1994
Sunday, June 10, 2012 at 11:27PM
National Book Foundation

The Collected Stories

By Grace Paley

Original and Current Publisher: Farrar, Straus and Giroux

Matthew Eck writes: 

In an interview with Grace Paley, Ann Charters asked the following: “Some literary critics think that short stories are more closely related to poetry than to the novel. Would you agree?”

Grace Paley replied, “I would say that stories are closer to poetry than they are to the novel because first they are shorter, and second they are more concentrated, more economical, and that kind of economy, the pulling together of all the information and making leaps across the information, is really close to poetry. By leaps I mean thought leaps and feeling leaps. Also, when short stories are working right, you pay more attention to language than most novelists do.”

The truth of the short story is encapsulated remarkably well in that quote. The short story is indeed more closely related to poetry these days when it comes to that attention to language and the play between sentences. The best short stories should be read aloud, just like poetry. Paley blends humor and sorrow to create stories that resonate with loss and empowerment. Amidst the sorrow and humor, though, her characters rarely feel sorry for themselves.

“Wants” is the short story in the collection that I return to the most. I’ll admit here that I read the collection out of order this time. I read “Goodbye and Good Luck,” then I read “Wants,” then I read “A Conversation with My Father,” before turning to the others stories.

In “Wants” the lines leap with thought and feeling, tension and beauty. The narrator meets her ex-husband outside the library as she’s returning a pair of overdue books. They’re overdue by eighteen years. She was married for twenty-seven years. She checks the two books out again before she leaves the library. The books are Edith Wharton’s The House of Mirth and The Children.

The story begins:

“Hello, my life,” I said. We had once been married for twenty-seven years, so I felt justified.
He said, “What? What life? No life of mine.”
I said, “O.K.” I don’t argue when there’s real disagreement.
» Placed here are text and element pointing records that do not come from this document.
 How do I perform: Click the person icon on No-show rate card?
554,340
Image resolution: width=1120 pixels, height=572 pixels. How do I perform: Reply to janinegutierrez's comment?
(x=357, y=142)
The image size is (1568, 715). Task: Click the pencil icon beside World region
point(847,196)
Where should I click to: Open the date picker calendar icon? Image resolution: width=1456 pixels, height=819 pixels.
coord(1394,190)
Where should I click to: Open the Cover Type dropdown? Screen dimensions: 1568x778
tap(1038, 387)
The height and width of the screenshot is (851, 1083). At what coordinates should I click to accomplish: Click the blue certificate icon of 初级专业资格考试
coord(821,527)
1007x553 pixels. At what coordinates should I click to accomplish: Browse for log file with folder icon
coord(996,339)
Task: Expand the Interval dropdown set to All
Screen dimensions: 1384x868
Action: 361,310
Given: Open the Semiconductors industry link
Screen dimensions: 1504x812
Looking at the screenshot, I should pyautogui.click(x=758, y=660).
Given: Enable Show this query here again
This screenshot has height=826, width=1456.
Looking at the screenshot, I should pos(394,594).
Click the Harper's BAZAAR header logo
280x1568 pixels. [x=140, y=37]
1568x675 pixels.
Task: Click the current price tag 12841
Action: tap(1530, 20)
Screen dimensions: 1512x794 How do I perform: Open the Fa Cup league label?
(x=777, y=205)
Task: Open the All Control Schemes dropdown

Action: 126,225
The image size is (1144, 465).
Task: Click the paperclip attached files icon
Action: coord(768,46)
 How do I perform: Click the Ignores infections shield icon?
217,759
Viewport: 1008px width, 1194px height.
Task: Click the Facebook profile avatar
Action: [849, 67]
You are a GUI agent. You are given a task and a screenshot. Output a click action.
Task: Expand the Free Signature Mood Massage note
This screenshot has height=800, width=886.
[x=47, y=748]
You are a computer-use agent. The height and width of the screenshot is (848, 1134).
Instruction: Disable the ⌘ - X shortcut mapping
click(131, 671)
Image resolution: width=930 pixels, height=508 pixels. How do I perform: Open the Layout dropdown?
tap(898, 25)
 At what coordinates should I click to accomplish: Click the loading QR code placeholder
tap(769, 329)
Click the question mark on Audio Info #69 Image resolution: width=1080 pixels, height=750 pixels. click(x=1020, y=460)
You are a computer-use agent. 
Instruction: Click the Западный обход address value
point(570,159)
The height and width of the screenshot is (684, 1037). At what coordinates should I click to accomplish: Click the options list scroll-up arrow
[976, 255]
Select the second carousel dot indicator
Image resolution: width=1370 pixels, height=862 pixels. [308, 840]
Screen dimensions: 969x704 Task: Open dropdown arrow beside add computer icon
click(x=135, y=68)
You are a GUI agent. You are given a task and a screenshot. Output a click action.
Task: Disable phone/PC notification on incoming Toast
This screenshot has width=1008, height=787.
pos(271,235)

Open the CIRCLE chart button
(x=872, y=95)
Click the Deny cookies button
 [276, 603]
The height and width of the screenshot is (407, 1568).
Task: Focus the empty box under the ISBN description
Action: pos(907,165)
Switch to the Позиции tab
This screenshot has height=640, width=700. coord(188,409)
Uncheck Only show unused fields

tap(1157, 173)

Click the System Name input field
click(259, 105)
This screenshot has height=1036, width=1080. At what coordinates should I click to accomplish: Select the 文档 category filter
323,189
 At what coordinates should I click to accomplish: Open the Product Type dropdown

Her ex-husband soon tells her that the dissolution of their marriage can be attributed to the fact that she never invited the Bertrams to dinner.

She gives him a list of reasons she never invited them, a sick father, the birth of children, Tuesday night meetings for a time, and then the war began. The brevity of the list, like the brevity of many of her stories, masks the hardships and the horrors, the mundane and the magnificent, along with all that beauty contained in everyday life. Sometimes it all adds up so that dinner plans are forgotten or never made.

The paragraphs that follow are amazing. Two or three of her best sentences in the story appear. The closing contains that style and those eccentricities that mark many of her stories.

Her husband tells her, “You’ll always want nothing.” He leaves.

The narrator sits on the steps of the library and thinks, “But I do want something. I want, for instance, to be a different person. I want to be the woman who brings these two books back in two weeks.”

A few lines later:

I had promised my children to end the war before they grew up.

I wanted to have been married forever to one person, my ex-husband or my present one. Either has enough character for a whole life, which as it turns out is really not such a long time. You couldn’t exhaust either man’s qualities or get under the rock of his reasons in one short life.

Paley died in 2007. This is what Margalit Fox wrote about Paley in her obituary for The New York Times: “Ms. Paley’s output was modest, some four dozen stories in three volumes: The Little Disturbances of Man (Doubleday, 1959); Enormous Changes at the Last Minute (Farrar, Straus & Giroux, 1974); and Later the Same Day (Farrar, Straus & Giroux, 1985). But she attracted a devoted following and was widely praised by critics for her pitch-perfect dialogue, which managed at once to be surgically spare and almost unimaginably rich.”

When I read Paley’s short stories I recognize that when some writers are deep in a story language speaks to them differently. Paley’s stories make powerful leaps and loops while they keep us laughing and keep us wanting. 

Matthew Eck’s debut novel, The Farther Shore, was a National Book Foundation 5 Under 35 selection. Among other honors, the novel won the Milkweed National Fiction Prize, the Society of Midland Authors Award for fiction, and was a Barnes & Noble “Discover Great New Writers” selection. Someone should make a film of that book. Eck received his MFA from the University of Montana. He currently lives in Kansas City. (Photo: Katie Cramer Eck)

Fiction Finalists That Year: 

Fiction Winner That Year: William Gaddis for A Frolic of His Own

Fiction Judges That Year: Timothy Foote, Amy Hempel, Susanna Kaysen, John Casey, Randall Kenan

The Year in Literature:

More Information: Paley was a Fiction Finalist once previously, in 1975 for Enormous Changes at the Last Minute.